San José, Costa Rica, since 1956

Injuries from Seasonal Home Fireworks Decreasing

BAM! Bang! Boom! This is the time of year when firecrackers shatter the nighttime silence and even the quiet countryside resounds like a firing range. Pets and small children cower at the noise.


This is merrymaking? It’s not just a Costa Rican custom; in many countries, noise levels not tolerated the rest of the year are shrugged off for the holidays.


In recent years, safety campaigns and regulations have reduced the number of explosives set off, but traditions die slowly.


The Children’s Hospital and the Asociación Pro Ayuda al Niño Quemado (Association to Help the Burned Child), which treat the small victims of this tradition every year, have mounted effective campaigns that are paying off. The number of injuries resulting from firecrackers and other home-use explosives has gone down every year since 1998, when 30 children were treated for burns. Last year, only four were treated.

> **Source material**
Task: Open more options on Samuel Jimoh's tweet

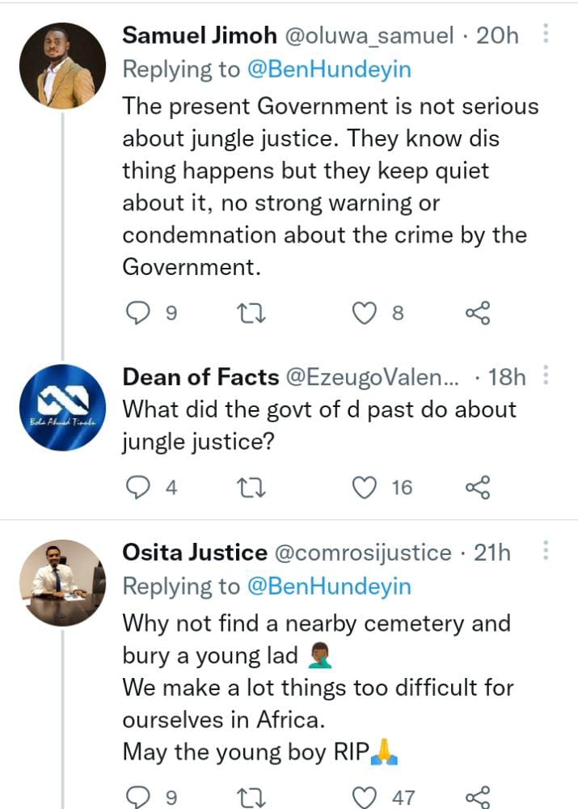Action: pyautogui.click(x=546, y=35)
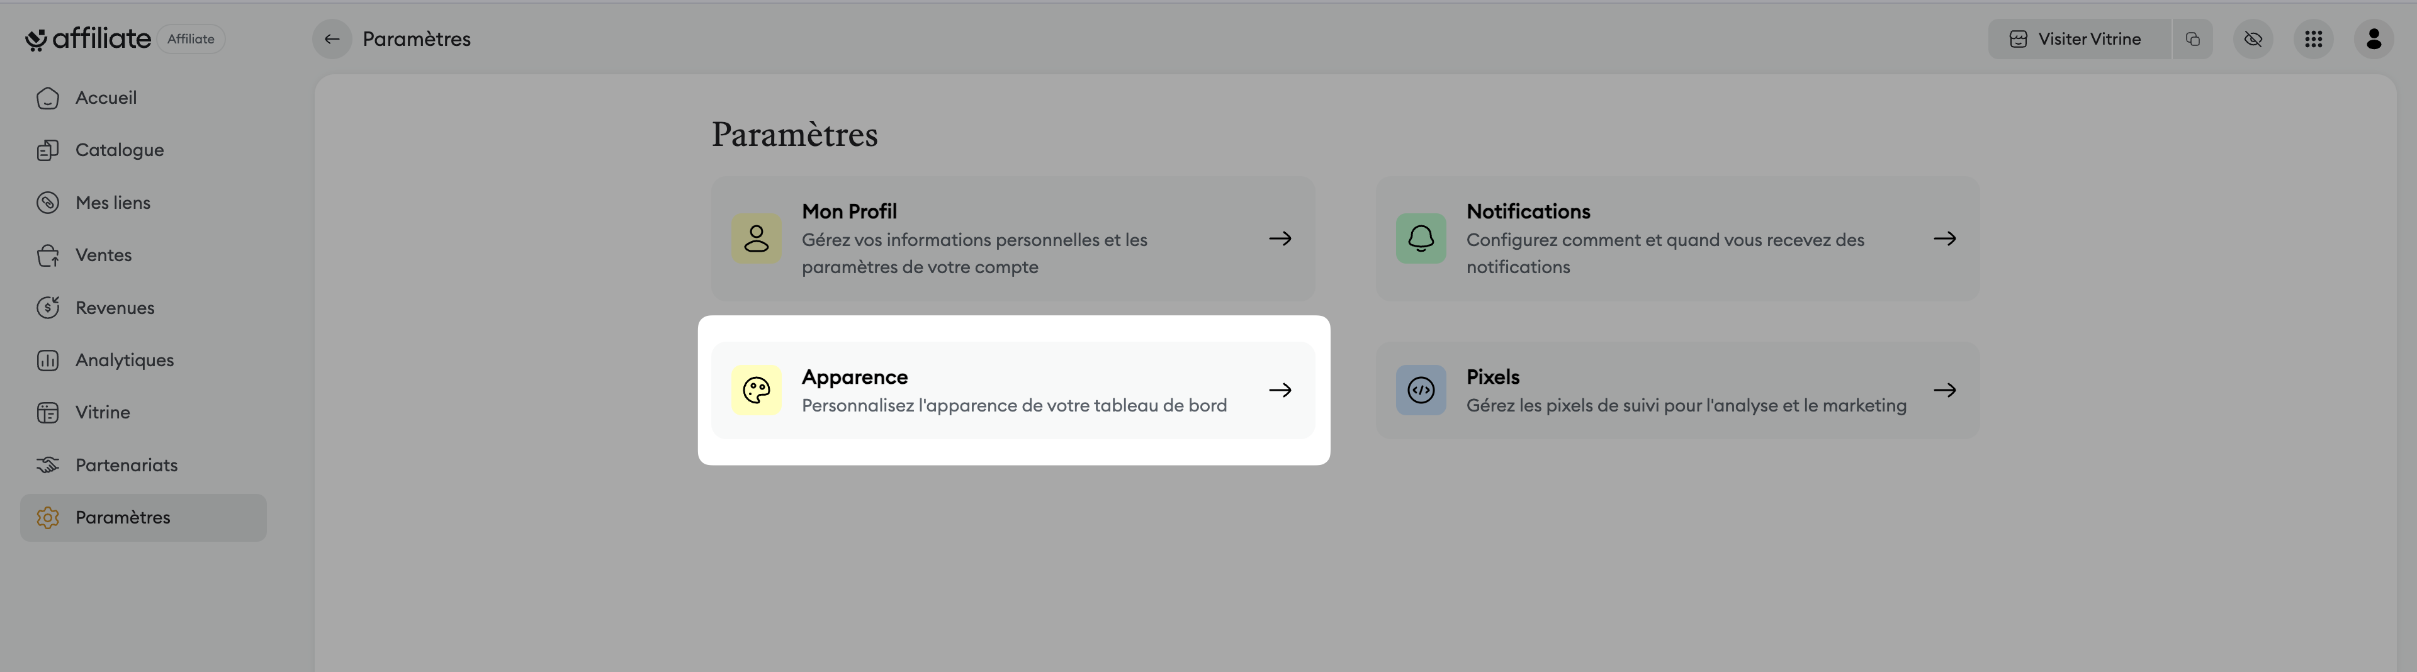
Task: Navigate to Mes liens
Action: [x=113, y=203]
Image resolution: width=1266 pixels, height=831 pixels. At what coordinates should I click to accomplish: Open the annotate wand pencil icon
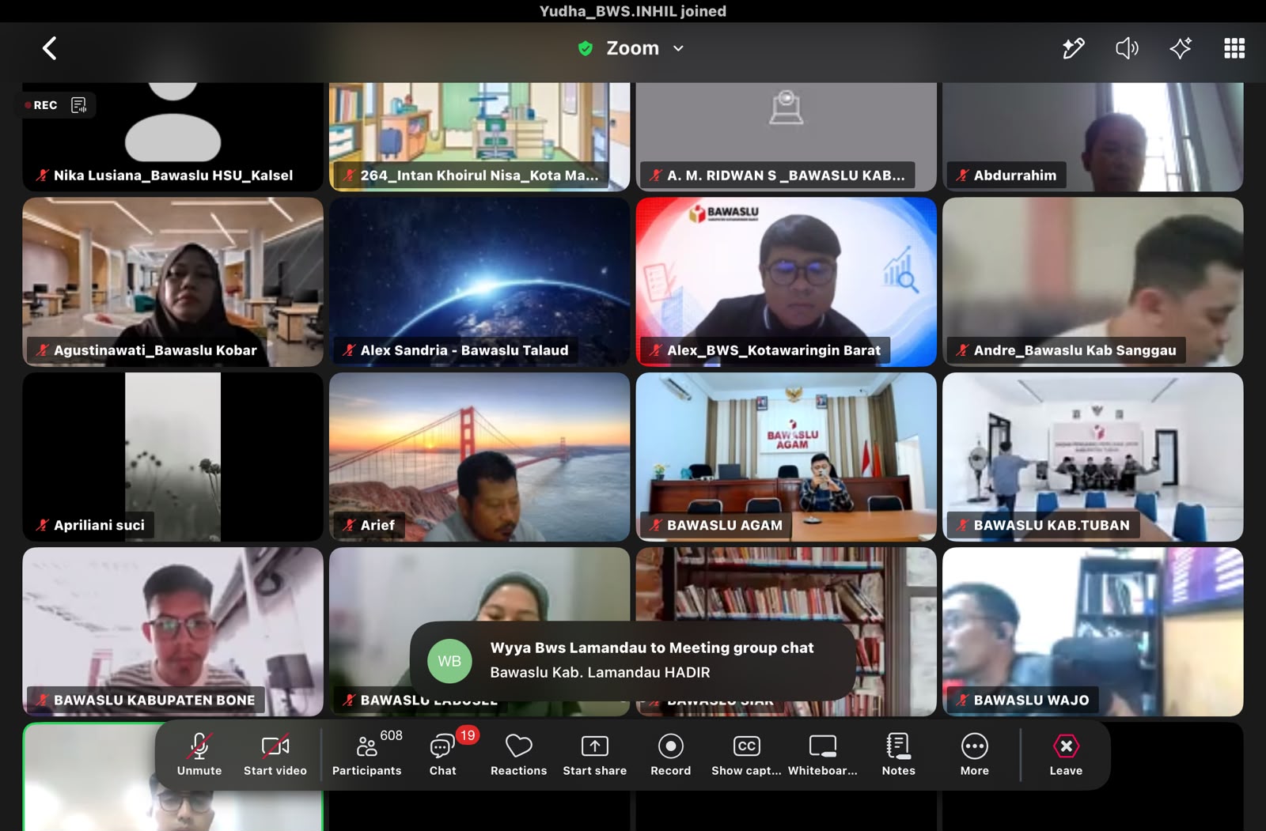[1073, 48]
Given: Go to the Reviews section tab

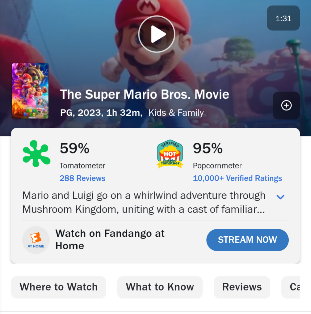Looking at the screenshot, I should pos(242,287).
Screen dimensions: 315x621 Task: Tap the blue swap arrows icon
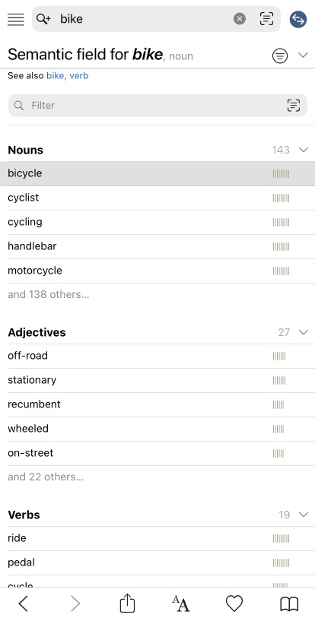pyautogui.click(x=298, y=19)
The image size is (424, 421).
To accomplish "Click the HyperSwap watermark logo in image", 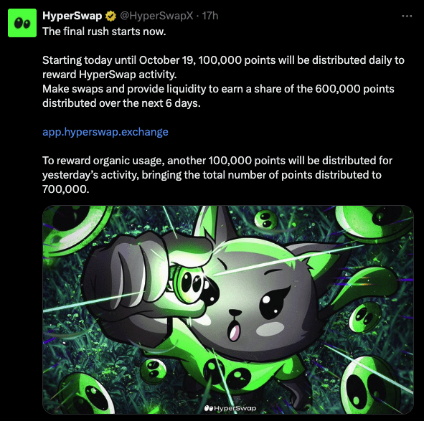I will [x=230, y=408].
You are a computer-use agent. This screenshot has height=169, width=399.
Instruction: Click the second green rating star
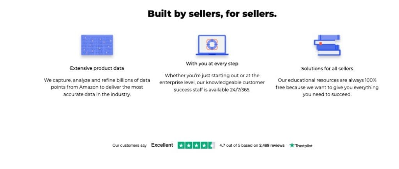pyautogui.click(x=189, y=145)
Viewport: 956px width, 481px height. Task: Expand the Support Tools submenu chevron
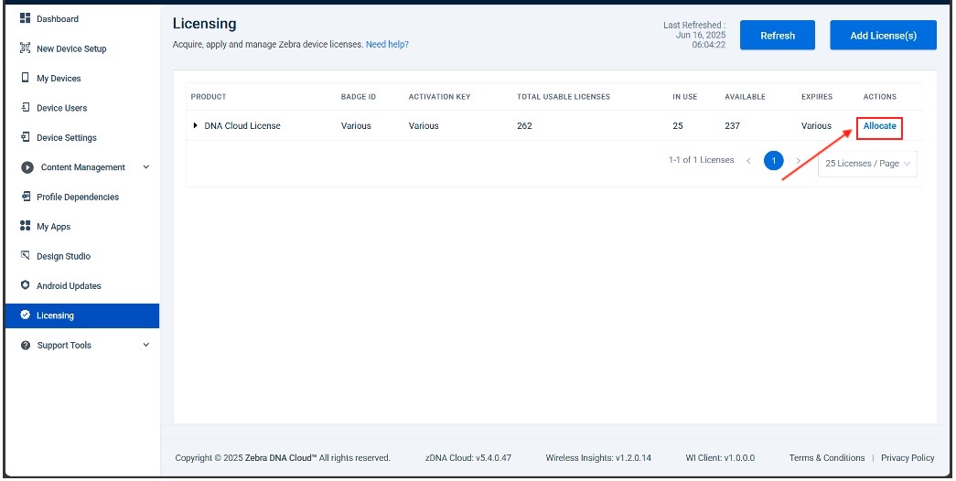[146, 345]
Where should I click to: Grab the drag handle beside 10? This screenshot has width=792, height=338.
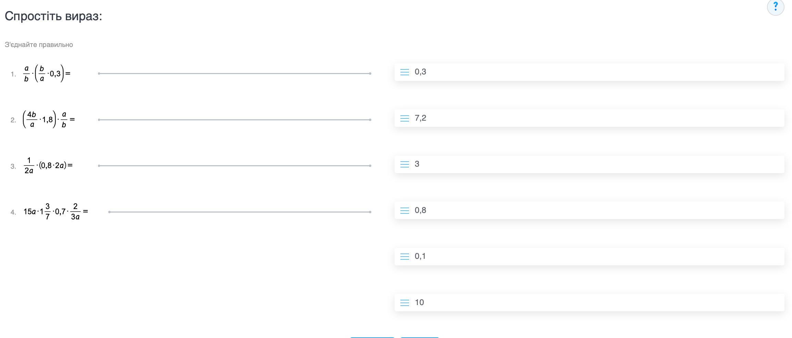405,303
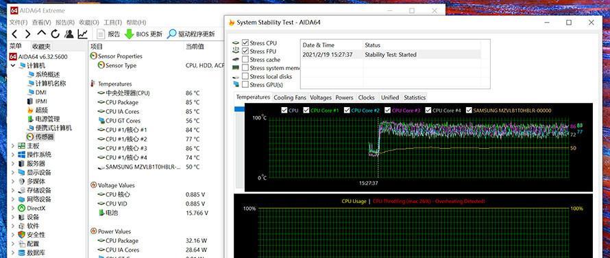
Task: Collapse the 计算机 tree node
Action: click(x=13, y=65)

> **Tasks and exercises**
(1) Rewrite the paragraph in the fireworks article that begins "The Children's Hospital and the Asociación" more briefly, keeping its main facts.
(2) Answer these questions using the fireworks article, and mark your answers (a), (b) and (c):
(a) Who cowers at the noise of firecrackers?
(b) What has reduced the number of explosives set off in recent years?
(c) How many children were treated for burns in 1998?

> **Results of the exercise**
(1) The Children's Hospital and the Asociación Pro Ayuda al Niño Quemado (Association to Help the Burned Child) treat children hurt by fireworks each year, and their campaigns are working. Injuries from firecrackers and other home-use explosives have fallen every year since 1998, when 30 children were treated for burns, to only four last year.

(2)
(a) Pets and small children.
(b) Safety campaigns and regulations.
(c) 30 children.